This notebook is just to transform the CalMS21 dataset into .pkl files which will be used by 'Creating_Inputs_for_models.ipynb' file

In [None]:
import os
import json
import numpy as np
import pandas as pd

In [None]:
# @title Download and unzip the data
import os, requests, zipfile

fname = 'task1_classic_classification.zip'
url = "https://data.caltech.edu/records/s0vdx-0k302/files/task1_classic_classification.zip?download=1"

if not os.path.isfile(fname):
  try:
    r = requests.get(url)
  except requests.ConnectionError:
    print("!!! Failed to download data !!!")
  else:
    if r.status_code != requests.codes.ok:
      print("!!! Failed to download data !!!")
    else:
      with open(fname, "wb") as fid:
        fid.write(r.content)
else:
  print('Data have already been downloaded!!!')

if not os.path.exists('task1_classic_classification'):
  # Unzip the file
  with zipfile.ZipFile(fname, 'r') as zip_ref:
    zip_ref.extractall('.')


# Download the script
fname = 'calms21_convert_to_npy.py'
url = "https://data.caltech.edu/records/s0vdx-0k302/files/calms21_convert_to_npy.py?download=1"
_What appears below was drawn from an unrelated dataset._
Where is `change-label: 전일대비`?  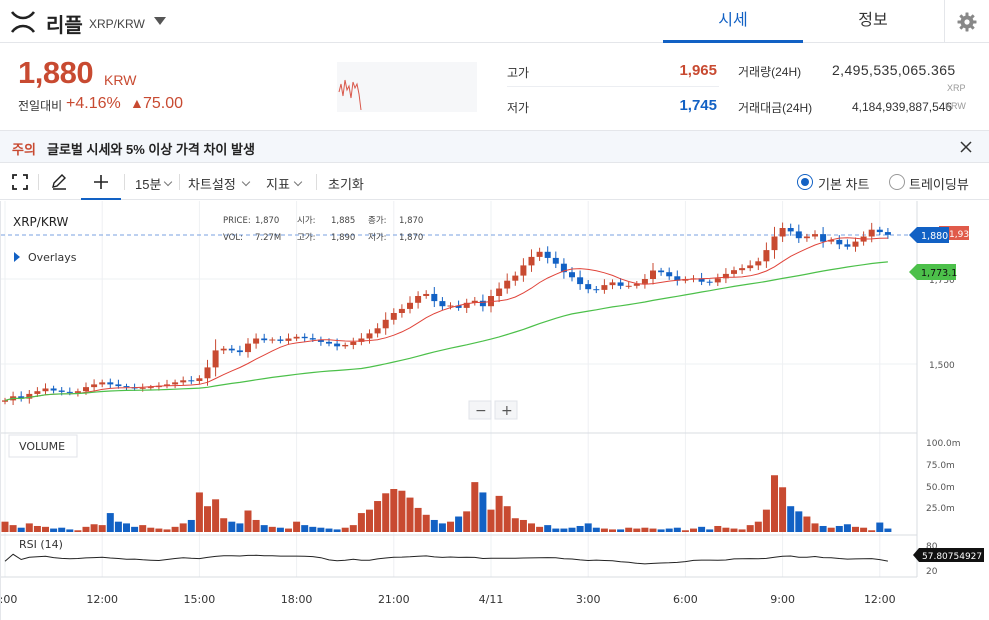
change-label: 전일대비 is located at coordinates (40, 106).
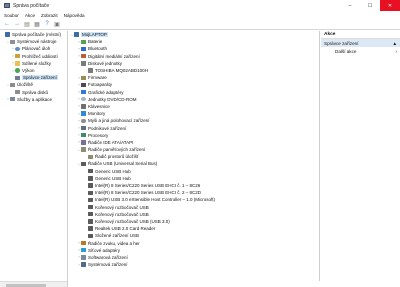 This screenshot has width=400, height=287. I want to click on tree-item-label: Firmware, so click(98, 78).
if not os.path.isfile(fname):
  try:
    r = requests.get(url)
  except requests.ConnectionError:
    print("!!! Failed to download data !!!")
  else:
    if r.status_code != requests.codes.ok:
      print("!!! Failed to download data !!!")
    else:
      with open(fname, "wb") as fid:
        fid.write(r.content)

In [None]:
!python calms21_convert_to_npy.py  --input_directory '.' --output_directory '.'

Saving ./calms21_task1_train
Saving ./calms21_task1_test


In [None]:
def load_task1_data(data_path):
  """
  Load data for task 1:
      The vocaubulary tells you how to map behavior names to class ids;
      it is the same for all sequences in this dataset.
  """
  data_dict = np.load(data_path, allow_pickle=True).item()
  dataset = data_dict['annotator-id_0']
  # Get any sequence key.
  sequence_id = list(data_dict['annotator-id_0'].keys())[0]
  vocabulary = data_dict['annotator-id_0'][sequence_id]['metadata']['vocab']
  return dataset, vocabulary

In [None]:
training_data, vocab = load_task1_data('./calms21_task1_train.npy')
test_data, _ = load_task1_data('./calms21_task1_test.npy')

In [None]:
## Creating a Dictionary that maps recordings to arrays of shape (num_frames, num_keypoints, num_dimensions) for resident and intruder mouse
## This will be the 'coordinates' input for the keypoint-moseq model

coordinates_resident = {}
confidences_resident = {}
coordinates_intruder = {}
confidences_intruder = {}
annotations = {}

for i in training_data.keys():

  coord_data = training_data[i]['keypoints']
  conf_data = training_data[i]['scores']

  reshaped_coord_data_res = np.transpose(coord_data[:,0,:,:], (0,2,1))
  reshaped_coord_data_intr = np.transpose(coord_data[:,1,:,:], (0,2,1))
  reshaped_conf_data_res = conf_data[:,0,:]
  reshaped_conf_data_intr = conf_data[:,1,:]

  coordinates_resident['m'+i[18:20]] = reshaped_coord_data_res
  coordinates_intruder['m'+i[18:20]] = reshaped_coord_data_intr
  confidences_resident['m'+i[18:20]] = reshaped_conf_data_res
  confidences_intruder['m'+i[18:20]] = reshaped_conf_data_intr
  annotations['m'+i[18:20]] = training_data[i]['annotations']


In [None]:
from google.colab import drive
drive.mount('/content/drive')

Mounted at /content/drive


In [None]:
## Exporting the data files:
import pickle

folder_path = '/content/drive/MyDrive/NMA_Project/'

with open(folder_path+'coordinates_resident.pkl', 'wb') as file:
    pickle.dump(coordinates_resident, file)
with open(folder_path+'confidences_resident.pkl', 'wb') as file:
    pickle.dump(confidences_resident, file)
with open(folder_path+'coordinates_intruder.pkl', 'wb') as file:
    pickle.dump(coordinates_intruder, file)
with open(folder_path+'confidences_intruder.pkl', 'wb') as file:
    pickle.dump(confidences_intruder, file)
with open(folder_path+'annotations.pkl', 'wb') as file:
    pickle.dump(annotations, file)

print(f'Dictionary exported to {folder_path}')

Dictionary exported to /content/drive/MyDrive/NMA_Project/